BRIEF:
Write out every single entry exactly.

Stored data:
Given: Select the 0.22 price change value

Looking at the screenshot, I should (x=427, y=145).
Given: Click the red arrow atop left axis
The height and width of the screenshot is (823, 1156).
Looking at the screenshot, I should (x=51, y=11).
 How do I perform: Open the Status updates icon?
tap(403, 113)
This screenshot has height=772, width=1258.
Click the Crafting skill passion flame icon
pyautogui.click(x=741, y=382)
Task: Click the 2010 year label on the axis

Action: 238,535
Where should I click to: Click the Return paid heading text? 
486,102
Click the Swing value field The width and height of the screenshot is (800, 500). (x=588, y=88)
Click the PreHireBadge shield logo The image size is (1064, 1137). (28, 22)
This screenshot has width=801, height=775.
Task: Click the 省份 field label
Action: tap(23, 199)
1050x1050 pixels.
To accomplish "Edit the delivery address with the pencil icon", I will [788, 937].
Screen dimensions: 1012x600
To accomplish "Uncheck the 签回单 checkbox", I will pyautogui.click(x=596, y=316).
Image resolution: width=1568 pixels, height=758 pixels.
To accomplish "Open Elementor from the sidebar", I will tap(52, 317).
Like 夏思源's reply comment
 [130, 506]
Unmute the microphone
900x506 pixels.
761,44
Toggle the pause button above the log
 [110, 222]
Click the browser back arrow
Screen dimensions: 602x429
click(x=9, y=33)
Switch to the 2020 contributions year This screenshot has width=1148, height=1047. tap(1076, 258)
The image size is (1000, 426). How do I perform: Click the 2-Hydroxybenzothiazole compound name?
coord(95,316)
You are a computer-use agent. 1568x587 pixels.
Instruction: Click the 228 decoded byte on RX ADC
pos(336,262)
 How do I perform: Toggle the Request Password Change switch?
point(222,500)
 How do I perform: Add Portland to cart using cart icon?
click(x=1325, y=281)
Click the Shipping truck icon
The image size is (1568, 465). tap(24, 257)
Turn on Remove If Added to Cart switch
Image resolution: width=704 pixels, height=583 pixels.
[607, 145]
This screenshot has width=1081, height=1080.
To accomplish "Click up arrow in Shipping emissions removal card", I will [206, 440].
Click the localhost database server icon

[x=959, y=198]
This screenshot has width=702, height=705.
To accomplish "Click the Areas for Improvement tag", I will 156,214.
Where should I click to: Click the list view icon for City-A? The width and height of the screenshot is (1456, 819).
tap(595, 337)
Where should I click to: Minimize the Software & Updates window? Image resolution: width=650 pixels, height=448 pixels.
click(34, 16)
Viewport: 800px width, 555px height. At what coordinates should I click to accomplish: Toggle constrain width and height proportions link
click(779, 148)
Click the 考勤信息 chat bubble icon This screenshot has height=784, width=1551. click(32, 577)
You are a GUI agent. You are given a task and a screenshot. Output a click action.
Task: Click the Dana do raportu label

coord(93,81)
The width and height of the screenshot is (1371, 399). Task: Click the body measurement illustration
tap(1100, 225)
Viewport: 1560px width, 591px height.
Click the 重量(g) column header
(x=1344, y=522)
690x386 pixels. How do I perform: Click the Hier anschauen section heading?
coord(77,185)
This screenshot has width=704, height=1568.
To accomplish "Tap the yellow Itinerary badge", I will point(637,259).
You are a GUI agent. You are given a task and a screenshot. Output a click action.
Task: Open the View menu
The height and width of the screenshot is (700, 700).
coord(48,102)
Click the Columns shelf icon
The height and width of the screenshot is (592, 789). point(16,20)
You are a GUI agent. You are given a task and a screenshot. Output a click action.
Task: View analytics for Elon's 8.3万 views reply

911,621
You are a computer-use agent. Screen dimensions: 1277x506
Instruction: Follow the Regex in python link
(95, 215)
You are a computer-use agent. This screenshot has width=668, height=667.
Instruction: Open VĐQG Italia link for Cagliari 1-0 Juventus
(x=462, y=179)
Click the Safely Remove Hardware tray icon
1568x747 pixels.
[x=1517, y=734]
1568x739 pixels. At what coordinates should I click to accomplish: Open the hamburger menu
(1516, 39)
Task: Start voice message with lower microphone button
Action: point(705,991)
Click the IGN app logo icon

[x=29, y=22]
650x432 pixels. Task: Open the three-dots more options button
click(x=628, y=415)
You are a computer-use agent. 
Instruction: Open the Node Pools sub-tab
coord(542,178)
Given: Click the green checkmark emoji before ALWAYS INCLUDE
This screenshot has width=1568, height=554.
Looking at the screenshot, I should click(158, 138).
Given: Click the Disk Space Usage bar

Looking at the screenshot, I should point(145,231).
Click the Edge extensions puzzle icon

RESPONSE:
Given: Select the 0.22 price change value

Looking at the screenshot, I should (x=427, y=145).
Given: Click the red arrow atop left axis
The height and width of the screenshot is (823, 1156).
Looking at the screenshot, I should (x=51, y=11).
 How do I perform: Open the Status updates icon?
tap(403, 113)
This screenshot has height=772, width=1258.
Click the Crafting skill passion flame icon
pyautogui.click(x=741, y=382)
Task: Click the 2010 year label on the axis

Action: 238,535
Where should I click to: Click the Return paid heading text? 
486,102
Click the Swing value field The width and height of the screenshot is (800, 500). (x=588, y=88)
Click the PreHireBadge shield logo The image size is (1064, 1137). (28, 22)
This screenshot has width=801, height=775.
Task: Click the 省份 field label
Action: tap(23, 199)
1050x1050 pixels.
To accomplish "Edit the delivery address with the pencil icon", I will [788, 937].
Screen dimensions: 1012x600
To accomplish "Uncheck the 签回单 checkbox", I will pyautogui.click(x=596, y=316).
Image resolution: width=1568 pixels, height=758 pixels.
To accomplish "Open Elementor from the sidebar", I will tap(52, 317).
Like 夏思源's reply comment
 [130, 506]
Unmute the microphone
900x506 pixels.
761,44
Toggle the pause button above the log
 [110, 222]
Click the browser back arrow
Screen dimensions: 602x429
click(x=9, y=33)
Switch to the 2020 contributions year This screenshot has width=1148, height=1047. tap(1076, 258)
The image size is (1000, 426). How do I perform: Click the 2-Hydroxybenzothiazole compound name?
coord(95,316)
You are a computer-use agent. 1568x587 pixels.
Instruction: Click the 228 decoded byte on RX ADC
pos(336,262)
 How do I perform: Toggle the Request Password Change switch?
point(222,500)
 How do I perform: Add Portland to cart using cart icon?
click(x=1325, y=281)
Click the Shipping truck icon
The image size is (1568, 465). tap(24, 257)
Turn on Remove If Added to Cart switch
Image resolution: width=704 pixels, height=583 pixels.
[607, 145]
This screenshot has width=1081, height=1080.
To accomplish "Click up arrow in Shipping emissions removal card", I will [206, 440].
Click the localhost database server icon

[x=959, y=198]
This screenshot has width=702, height=705.
To accomplish "Click the Areas for Improvement tag", I will 156,214.
Where should I click to: Click the list view icon for City-A? The width and height of the screenshot is (1456, 819).
tap(595, 337)
Where should I click to: Minimize the Software & Updates window? Image resolution: width=650 pixels, height=448 pixels.
click(34, 16)
Viewport: 800px width, 555px height. At what coordinates should I click to accomplish: Toggle constrain width and height proportions link
click(779, 148)
Click the 考勤信息 chat bubble icon This screenshot has height=784, width=1551. click(32, 577)
You are a GUI agent. You are given a task and a screenshot. Output a click action.
Task: Click the Dana do raportu label

coord(93,81)
The width and height of the screenshot is (1371, 399). Task: Click the body measurement illustration
tap(1100, 225)
Viewport: 1560px width, 591px height.
Click the 重量(g) column header
(x=1344, y=522)
690x386 pixels. How do I perform: Click the Hier anschauen section heading?
coord(77,185)
This screenshot has width=704, height=1568.
To accomplish "Tap the yellow Itinerary badge", I will point(637,259).
You are a GUI agent. You are given a task and a screenshot. Output a click action.
Task: Open the View menu
The height and width of the screenshot is (700, 700).
coord(48,102)
Click the Columns shelf icon
The height and width of the screenshot is (592, 789). point(16,20)
You are a GUI agent. You are given a task and a screenshot. Output a click action.
Task: View analytics for Elon's 8.3万 views reply

911,621
You are a computer-use agent. Screen dimensions: 1277x506
Instruction: Follow the Regex in python link
(95, 215)
You are a computer-use agent. This screenshot has width=668, height=667.
Instruction: Open VĐQG Italia link for Cagliari 1-0 Juventus
(x=462, y=179)
Click the Safely Remove Hardware tray icon
1568x747 pixels.
[x=1517, y=734]
1568x739 pixels. At what coordinates should I click to accomplish: Open the hamburger menu
(1516, 39)
Task: Start voice message with lower microphone button
Action: point(705,991)
Click the IGN app logo icon

[x=29, y=22]
650x432 pixels. Task: Open the three-dots more options button
click(x=628, y=415)
You are a computer-use agent. 
Instruction: Open the Node Pools sub-tab
coord(542,178)
Given: Click the green checkmark emoji before ALWAYS INCLUDE
This screenshot has width=1568, height=554.
Looking at the screenshot, I should click(158, 138).
Given: Click the Disk Space Usage bar

Looking at the screenshot, I should point(145,231).
Click the Edge extensions puzzle icon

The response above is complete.